On May 14, 2005 at 8:54 pm
Amy K. says:
Well, sounds like you’ve had an interesting day, Suzanne. *G* I have to admit, if a condom isn’t mentioned, I wonder about it. But it doesn’t ruin the story or the characters for me.
On May 14, 2005 at 10:37 pm
Crystal* says:
Isn’t there an erotica publisher that demands condoms be used? For some reason, I think there is.
Grins*
On May 14, 2005 at 10:48 pm
mary beth says:
To condom or not to condom:
It doesn’t matter to me either way usually. But I do understand why others do care.
On May 14, 2005 at 11:45 pm
Jordan says:
I personally can ignore the condom use because I know it’s make believe, not reality. It’s one of the reasons I prefer to read historicals over contemporaries.
On May 15, 2005 at 1:31 am
Lynn says:
I’m personally not bothered if there’s no condom mention in the books I read.
I haven’t used one in so long, it’s actually kind of hard for me to remember to write them in! In one story, I used it as comic relief (the hero fell off the bed when reaching for the nightstand), and I’ve been struggling with how to add it to my current WIP. I’m thinking that since my heroine didn’t notice the hero removing her panties, maybe she won’t notice him rolling on a condom… :fryingpan:
On May 15, 2005 at 11:55 pm
ruby55 says:
The real reason I’d advocate mention of condoms (or even abstention :grin:) is that there are too many young girls out there getting pregnant. My niece had a baby when she had just turned 16 and the father was only 15. My sister looked into the whole teen pregnancy issue and was “horrified” to discover how many of them there are. My niece elected to keep her child, a beautiful little boy who is now 3 years old. I wouldn’t say that the permissiveness was learned from books. It’s the whole sexuality of ads and society as a whole and this is reflected in the books. I remember starting to read romances when I was 12 or 13 but at that time, the couple didn’t make love until they were actually married.

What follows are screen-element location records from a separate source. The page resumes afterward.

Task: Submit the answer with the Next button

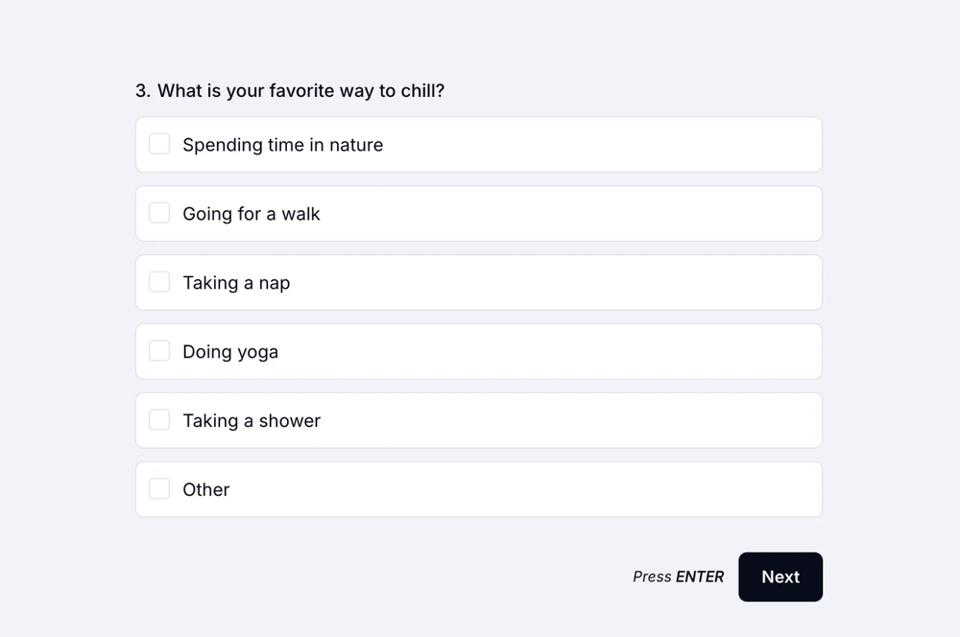Action: (780, 577)
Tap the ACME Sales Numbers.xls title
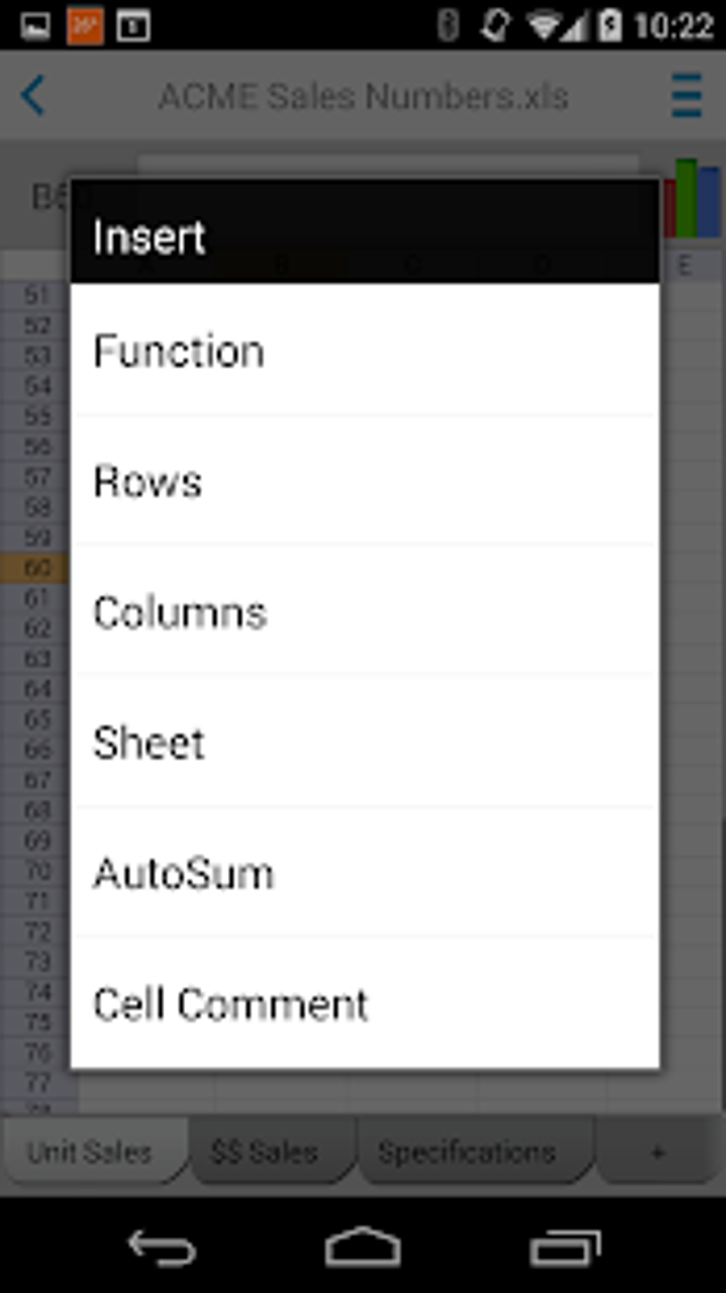Image resolution: width=726 pixels, height=1293 pixels. tap(363, 95)
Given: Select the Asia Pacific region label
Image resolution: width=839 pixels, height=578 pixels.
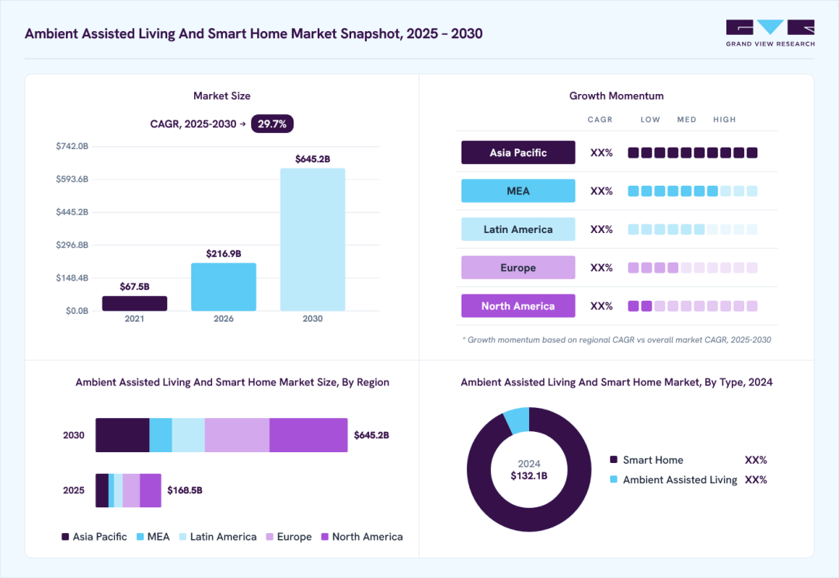Looking at the screenshot, I should (518, 152).
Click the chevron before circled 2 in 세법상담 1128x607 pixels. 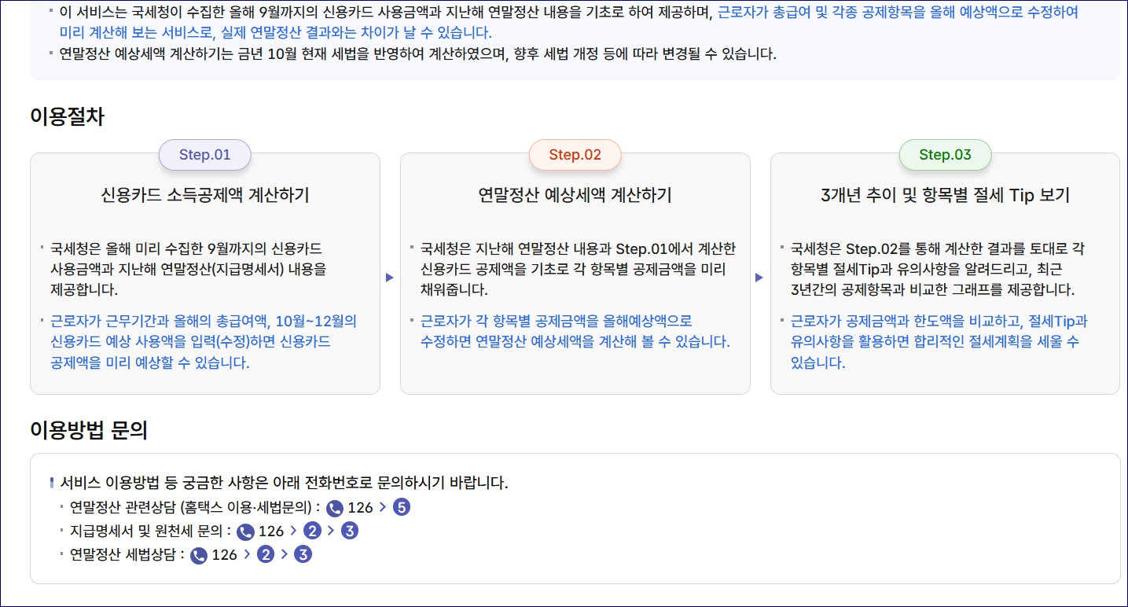pos(247,554)
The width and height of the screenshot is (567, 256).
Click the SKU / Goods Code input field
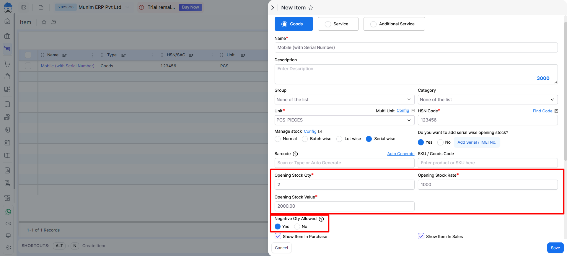[x=487, y=163]
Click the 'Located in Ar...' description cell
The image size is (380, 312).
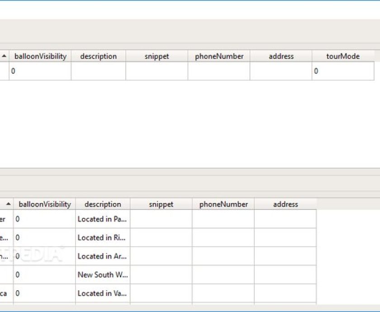click(x=103, y=256)
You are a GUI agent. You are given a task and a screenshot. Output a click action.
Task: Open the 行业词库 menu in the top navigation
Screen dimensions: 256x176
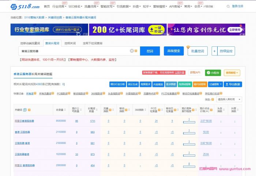[59, 6]
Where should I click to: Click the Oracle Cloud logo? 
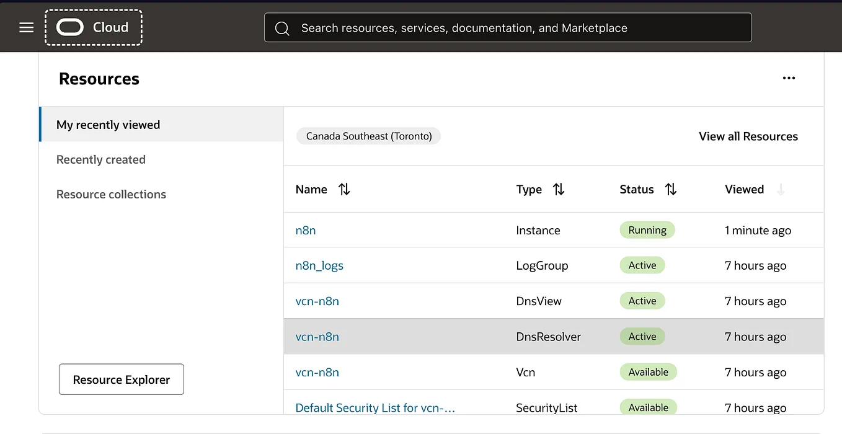[93, 27]
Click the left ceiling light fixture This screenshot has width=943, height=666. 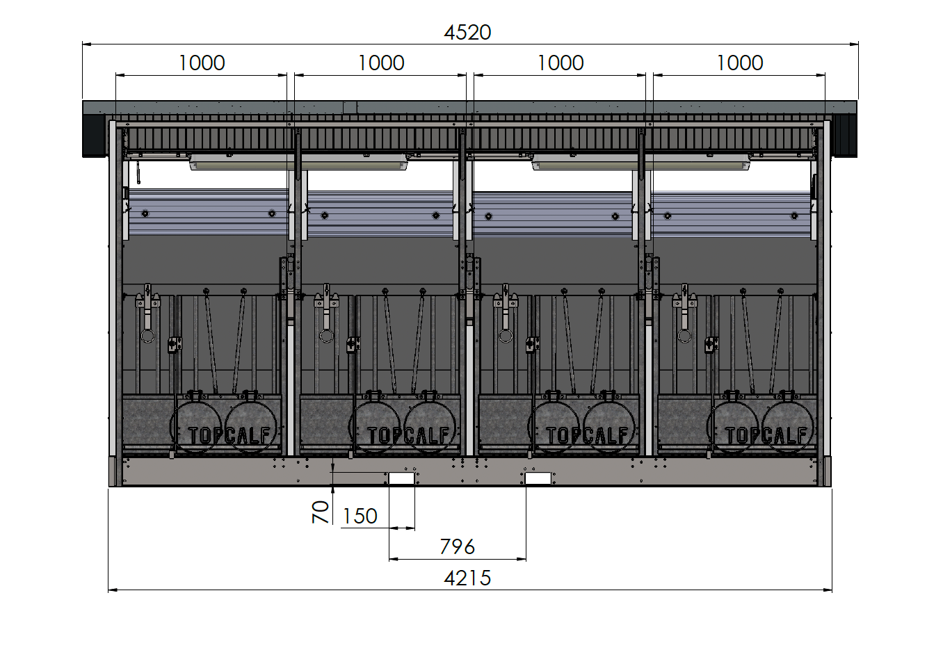(298, 164)
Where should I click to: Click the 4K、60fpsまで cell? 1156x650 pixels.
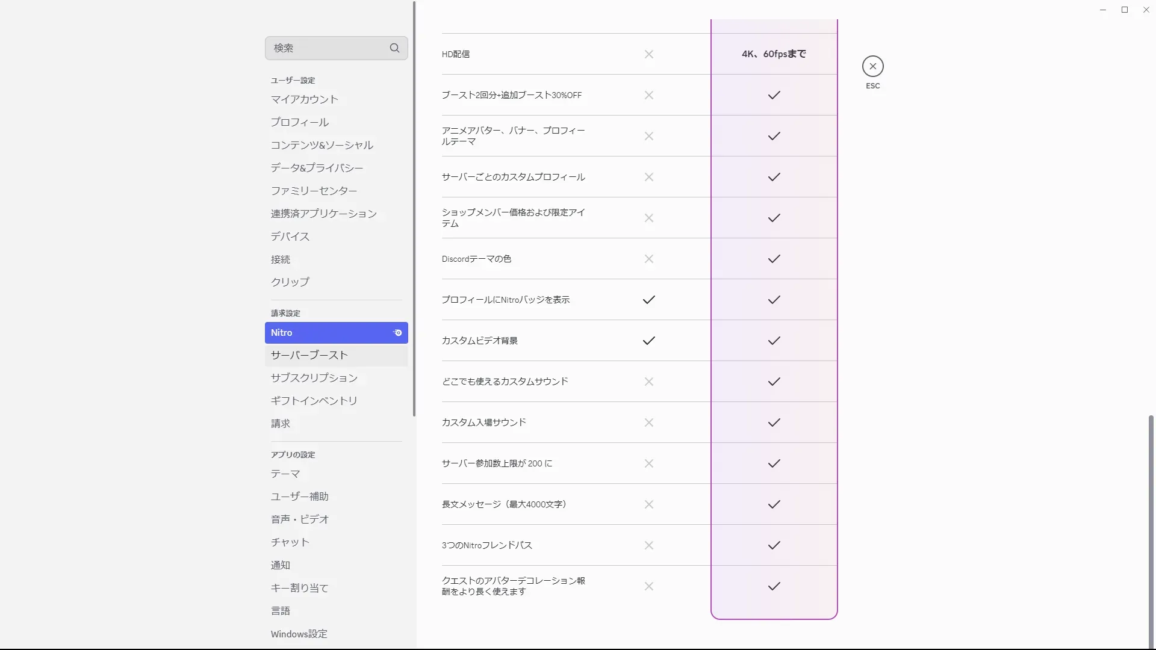774,54
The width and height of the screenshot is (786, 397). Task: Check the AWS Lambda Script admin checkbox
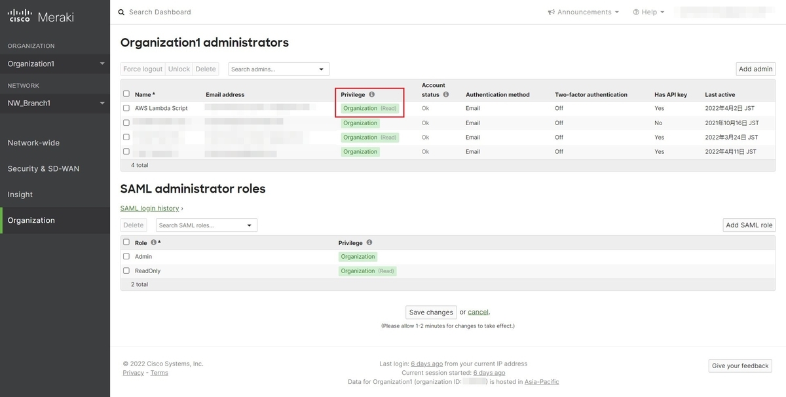(126, 108)
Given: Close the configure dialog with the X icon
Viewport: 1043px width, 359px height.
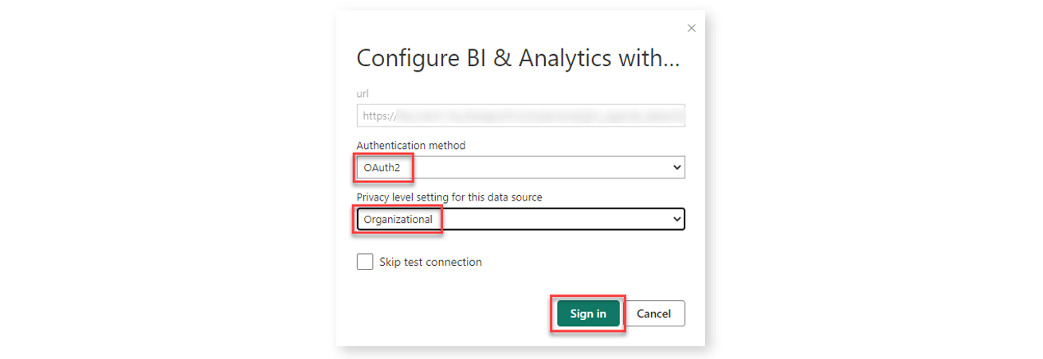Looking at the screenshot, I should pyautogui.click(x=692, y=28).
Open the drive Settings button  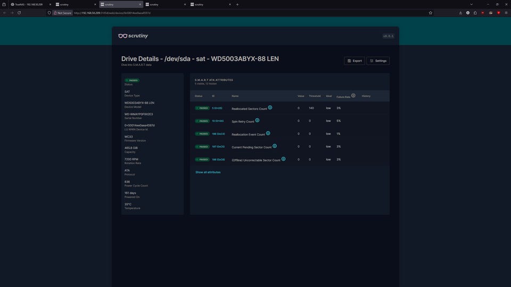(378, 61)
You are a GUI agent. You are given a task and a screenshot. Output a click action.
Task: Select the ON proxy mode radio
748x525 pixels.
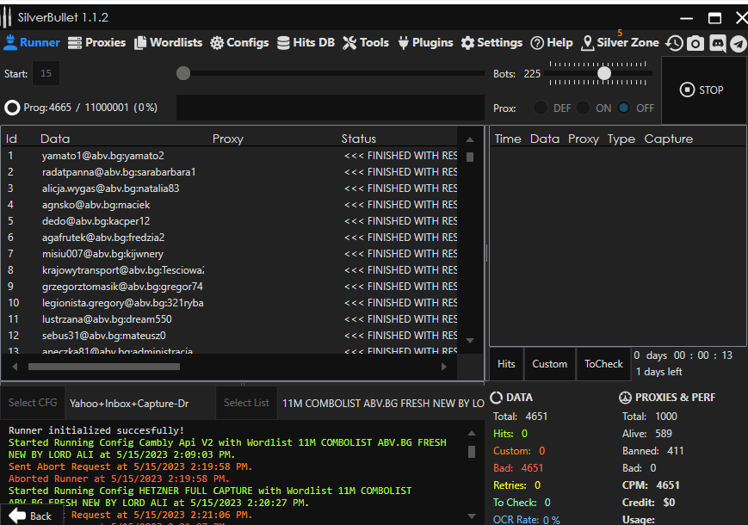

If they did, it wasn’t mentioned. (So you can probably tell how old I am.) My niece is trying to further her education: she’s learning to be a photo-journalist but she realizes that a child does hamper her. She can’t go out at night the way the other students can to take pictures because someone has to stay with her son. I don’t think she’ll ever regret having Seth but it’s not easy. If there is no mention of a condom, young people just won’t learn responsibility. This is why I always wonder when no condom is mentioned. Sure, it’s fantasy and escapist books aren’t educational, but I think people can learn to control themselves or not let themselves get into a situation that will lead to sex. Of course, I’m probably in a minority here. I don’t mind reading sex scenes or I wouldn’t be reading modern-day romances. I say modern-day rather than contemporary advisedly. What was the norm say 30 years ago has changed considerably. Just standing at a checkoout and reading which star is now pregnant without benefit of marriage is an education in itself. I think many have lost the ability to act responsibly and there are not enough books around to show the other side. This subject has been dear to my heart. However, as I said, it’s our culture as a whole, not just romances, that is the culprit. Everyone says if it feels good, it must be right. Is it really?:???:
On May 16, 2005 at 2:49 am
Anna Lucia says:
Actually, absence of condom brings the love scene screeching to a halt for me. Horrible.
And sometimes “I’m on the pill and we’re both clean” is actually worse for me. Like, what – we’re good people so we can’t get STDs? Um. It doesn’t work like that, people. :thumbsdown:
If they’re on the run, and not carrying (:twisted:) then I prefer it if they, er, pursue alternative methods of satisfaction until they can hit civilsation again… I don’t know why, but I feel the urge to put the bouncing banana in here… :bananadance:
It’s not about giving a health education lesson, it’s about our characters being heroic. We’re writing about modern, responsible, caring people. They’re out there saving the world – shouldn’t they be protecting each other, too?